Let $f(k)$ be the number of odd divisors of $k$ and $g(k)$ be the number of even divisors. Define $F(n) = \sum_{k \le n} f(k)$ and $G(n) = \sum_{k \le n} g(k)$. Thus $F(n)$ and $G(n)$ are the total number of odd and even divisors of natural numbers up to $n$. Experimental data show that
$$ \lim_{n \to \infty}\frac{F(n) - G(n)}{n} = \log 2 $$
Question: Is the above limit true?
Motivation: For a different question I had written a program to find length of the period $l_p$ of $1/p$. It is known that $l_p|p-1$ so we only need to search among the divisors of $p_1$ to find the smallest divisor $d$ such that $10^d - 1$ is divisible by $p$. This computation is slow but I observed that overall the program runs much faster if we first scan through even divisors first and only if we do not find a $d$ then we search through odd. This is because about $2/3$ of the divisors of $p-1$ seems to be even.
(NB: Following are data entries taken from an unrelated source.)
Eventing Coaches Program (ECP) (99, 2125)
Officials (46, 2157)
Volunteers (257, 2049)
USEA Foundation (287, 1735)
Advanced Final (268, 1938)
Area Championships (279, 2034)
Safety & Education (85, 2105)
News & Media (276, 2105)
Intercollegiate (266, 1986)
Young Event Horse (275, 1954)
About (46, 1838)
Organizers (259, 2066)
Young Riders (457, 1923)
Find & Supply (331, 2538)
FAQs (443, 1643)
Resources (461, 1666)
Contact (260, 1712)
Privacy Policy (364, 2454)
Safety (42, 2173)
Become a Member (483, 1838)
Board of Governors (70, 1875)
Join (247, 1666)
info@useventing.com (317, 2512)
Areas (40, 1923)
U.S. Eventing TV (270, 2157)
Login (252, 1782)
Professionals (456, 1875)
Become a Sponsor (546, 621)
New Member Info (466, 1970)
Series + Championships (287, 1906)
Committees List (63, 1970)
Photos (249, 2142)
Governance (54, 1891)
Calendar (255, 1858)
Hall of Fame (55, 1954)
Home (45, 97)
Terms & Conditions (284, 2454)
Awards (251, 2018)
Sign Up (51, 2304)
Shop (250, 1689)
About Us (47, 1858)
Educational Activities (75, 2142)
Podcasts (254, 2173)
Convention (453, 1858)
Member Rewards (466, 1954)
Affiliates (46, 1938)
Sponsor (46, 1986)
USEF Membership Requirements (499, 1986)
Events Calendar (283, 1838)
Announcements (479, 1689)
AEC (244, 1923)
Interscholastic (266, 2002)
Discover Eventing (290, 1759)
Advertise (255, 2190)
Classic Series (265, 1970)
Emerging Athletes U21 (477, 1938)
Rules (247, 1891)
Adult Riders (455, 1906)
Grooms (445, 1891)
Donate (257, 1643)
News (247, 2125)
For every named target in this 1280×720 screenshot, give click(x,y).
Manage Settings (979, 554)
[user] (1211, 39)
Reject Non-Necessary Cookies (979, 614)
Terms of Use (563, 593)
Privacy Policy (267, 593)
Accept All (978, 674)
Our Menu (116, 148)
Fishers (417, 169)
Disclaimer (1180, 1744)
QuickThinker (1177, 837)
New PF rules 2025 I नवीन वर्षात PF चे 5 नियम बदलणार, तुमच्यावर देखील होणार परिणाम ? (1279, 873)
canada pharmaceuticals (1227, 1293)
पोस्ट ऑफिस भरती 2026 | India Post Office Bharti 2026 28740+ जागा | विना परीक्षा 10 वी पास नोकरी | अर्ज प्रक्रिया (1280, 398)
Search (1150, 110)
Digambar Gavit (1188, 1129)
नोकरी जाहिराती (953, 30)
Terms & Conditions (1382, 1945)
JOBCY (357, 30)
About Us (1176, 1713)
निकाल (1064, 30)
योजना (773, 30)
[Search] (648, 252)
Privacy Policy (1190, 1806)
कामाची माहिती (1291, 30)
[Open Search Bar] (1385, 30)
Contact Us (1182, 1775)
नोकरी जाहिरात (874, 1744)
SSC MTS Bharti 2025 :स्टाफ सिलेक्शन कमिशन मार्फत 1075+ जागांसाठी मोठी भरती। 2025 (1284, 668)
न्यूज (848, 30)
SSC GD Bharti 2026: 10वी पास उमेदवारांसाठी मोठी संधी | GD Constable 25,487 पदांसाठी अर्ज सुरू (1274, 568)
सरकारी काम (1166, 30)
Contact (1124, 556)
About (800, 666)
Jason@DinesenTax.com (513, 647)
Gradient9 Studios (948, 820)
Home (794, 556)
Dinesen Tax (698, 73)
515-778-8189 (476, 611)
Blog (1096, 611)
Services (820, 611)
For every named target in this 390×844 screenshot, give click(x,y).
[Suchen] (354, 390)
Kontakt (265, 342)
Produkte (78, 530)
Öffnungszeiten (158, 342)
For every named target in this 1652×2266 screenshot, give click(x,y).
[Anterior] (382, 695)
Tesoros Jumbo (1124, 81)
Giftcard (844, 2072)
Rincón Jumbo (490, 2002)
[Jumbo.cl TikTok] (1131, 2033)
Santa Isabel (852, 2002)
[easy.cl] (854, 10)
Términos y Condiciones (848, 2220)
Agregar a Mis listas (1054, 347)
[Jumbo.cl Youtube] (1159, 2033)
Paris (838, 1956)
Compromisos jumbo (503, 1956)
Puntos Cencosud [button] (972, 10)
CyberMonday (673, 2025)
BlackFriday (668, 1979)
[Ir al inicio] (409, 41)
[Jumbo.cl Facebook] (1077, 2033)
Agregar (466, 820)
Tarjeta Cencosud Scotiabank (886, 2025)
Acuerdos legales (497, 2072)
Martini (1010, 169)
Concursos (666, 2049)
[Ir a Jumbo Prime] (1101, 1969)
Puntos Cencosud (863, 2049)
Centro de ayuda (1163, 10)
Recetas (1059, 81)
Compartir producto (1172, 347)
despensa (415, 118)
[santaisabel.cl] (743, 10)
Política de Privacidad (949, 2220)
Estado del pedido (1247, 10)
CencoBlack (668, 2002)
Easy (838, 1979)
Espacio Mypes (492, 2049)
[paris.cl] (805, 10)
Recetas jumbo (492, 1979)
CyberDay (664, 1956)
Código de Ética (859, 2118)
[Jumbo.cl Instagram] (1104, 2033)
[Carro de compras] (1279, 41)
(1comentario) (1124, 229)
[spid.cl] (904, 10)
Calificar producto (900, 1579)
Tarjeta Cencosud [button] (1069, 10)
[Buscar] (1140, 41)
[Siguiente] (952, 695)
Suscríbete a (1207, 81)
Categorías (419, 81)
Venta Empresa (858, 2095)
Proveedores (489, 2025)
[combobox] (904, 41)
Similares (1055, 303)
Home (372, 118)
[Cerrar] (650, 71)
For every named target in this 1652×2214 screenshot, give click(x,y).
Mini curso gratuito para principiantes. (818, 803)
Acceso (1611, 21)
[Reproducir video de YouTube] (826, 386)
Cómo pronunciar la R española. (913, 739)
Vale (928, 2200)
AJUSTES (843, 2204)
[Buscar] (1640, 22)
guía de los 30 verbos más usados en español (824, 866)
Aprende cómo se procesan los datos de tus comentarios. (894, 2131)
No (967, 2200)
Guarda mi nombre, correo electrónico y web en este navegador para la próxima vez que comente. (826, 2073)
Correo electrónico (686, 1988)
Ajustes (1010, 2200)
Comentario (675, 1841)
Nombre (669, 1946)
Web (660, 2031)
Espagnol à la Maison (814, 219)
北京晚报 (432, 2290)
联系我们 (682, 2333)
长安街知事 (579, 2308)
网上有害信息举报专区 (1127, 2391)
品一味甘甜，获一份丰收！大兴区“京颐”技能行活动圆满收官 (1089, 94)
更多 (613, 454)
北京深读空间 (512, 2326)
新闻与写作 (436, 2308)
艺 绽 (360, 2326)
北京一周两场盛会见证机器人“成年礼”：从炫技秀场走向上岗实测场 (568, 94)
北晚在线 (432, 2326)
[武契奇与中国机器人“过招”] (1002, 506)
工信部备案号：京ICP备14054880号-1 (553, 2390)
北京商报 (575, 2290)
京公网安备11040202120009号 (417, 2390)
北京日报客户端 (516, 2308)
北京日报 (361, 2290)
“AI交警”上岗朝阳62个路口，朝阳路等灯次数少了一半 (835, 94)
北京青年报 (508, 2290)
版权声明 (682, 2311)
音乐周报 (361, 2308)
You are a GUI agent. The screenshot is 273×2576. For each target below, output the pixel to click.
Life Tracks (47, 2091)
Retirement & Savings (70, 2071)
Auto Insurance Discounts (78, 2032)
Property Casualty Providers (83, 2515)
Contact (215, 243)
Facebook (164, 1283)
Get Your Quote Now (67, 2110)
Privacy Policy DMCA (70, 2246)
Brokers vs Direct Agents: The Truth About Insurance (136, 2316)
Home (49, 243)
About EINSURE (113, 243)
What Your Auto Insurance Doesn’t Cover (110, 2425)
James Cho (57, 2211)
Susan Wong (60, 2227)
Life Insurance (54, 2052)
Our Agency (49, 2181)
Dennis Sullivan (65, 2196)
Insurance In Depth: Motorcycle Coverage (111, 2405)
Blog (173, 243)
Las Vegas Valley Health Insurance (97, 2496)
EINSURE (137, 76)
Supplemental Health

This led me to investigate the proportion of odd and even divisors among natural numbers.
Source code:
p = 1
step = target = 10^6
odd = even = 0
while True:
d = divisors(p)
l = len(d)
i = 0
while i < l:
e = d[i]
if e%2 == 1:
odd = odd + 1
else:
even = even + 1
i = i + 1
if even > odd:
print("Found", p, odd, even)
if p >= target:
t = odd + even
print(p, odd, even, odd/t.n(), even/t.n(), (odd - even)/p.n())
target = target + step
p = p + 1